リュシーは俯いたまま、はぁ、とあてつけるような溜息をついた。
「そういう魔法がかけられてるんですよ」
「は……?」
「…………俺、出すと結構な確率で意識飛んじゃうから」
早い、みたいだし……。
とまでは言わなかったものの、結局は知られたくなかったことまで白状する羽目になってしまった。
仕方ない。
だってこれを言わなければ、きっとロイはやめてくれない。やめてくれないどころか、もっと触れてくるかもしれない。
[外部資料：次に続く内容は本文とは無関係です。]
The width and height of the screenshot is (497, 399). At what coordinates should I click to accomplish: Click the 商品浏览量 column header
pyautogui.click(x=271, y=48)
そんなことになるくらいなら、ここで少々気まずかろうが、はっきり言っておく方がましだ。
「なん、だよそれ……」
「魔法っていうか、ある意味呪いって言うべきかもしれませんけど」
自虐的に、けれども淡々と言いながら、リュシーは僅かに苦笑する。
左足首にはめられている、朱色のアンクレットをそのつもりもなく意識して、
「相手が人形だと面白くないんだそうですよ」
やはり内容にそぐわない軽い調子でそう重ねた。
「――アンリか」
まもなくロイが、確かめるようにその名を口にした。
リュシーは肯定も否定もせず、ただ笑うように微かに肩を揺らした。
「まぁ、だからって別に困ってもいないので……もう慣れましたし」
「慣れたって……」
「大丈夫、相手はできますから」
「……相手、……」
リュシーが今、頑なにこちらを見ようとしない理由もアンリにあるのだろうか。
思い至ったロイが、ひとまずリュシーの下腹部から手を退くと、リュシーはほっとしたように背後の樹――身体の脇へと手を戻した。かと思うと自分でも体勢を支え直し、「ということなので、続きをどうぞ」とばかりに警戒を解く。……ただし、その目はやはり閉じられたままだ。
「リュシー、俺を見ろよ。お前の目が見たい」
ロイはおもむろにリュシーの頬に触れ、試すように伏せられた瞼を隻眼で見つめた。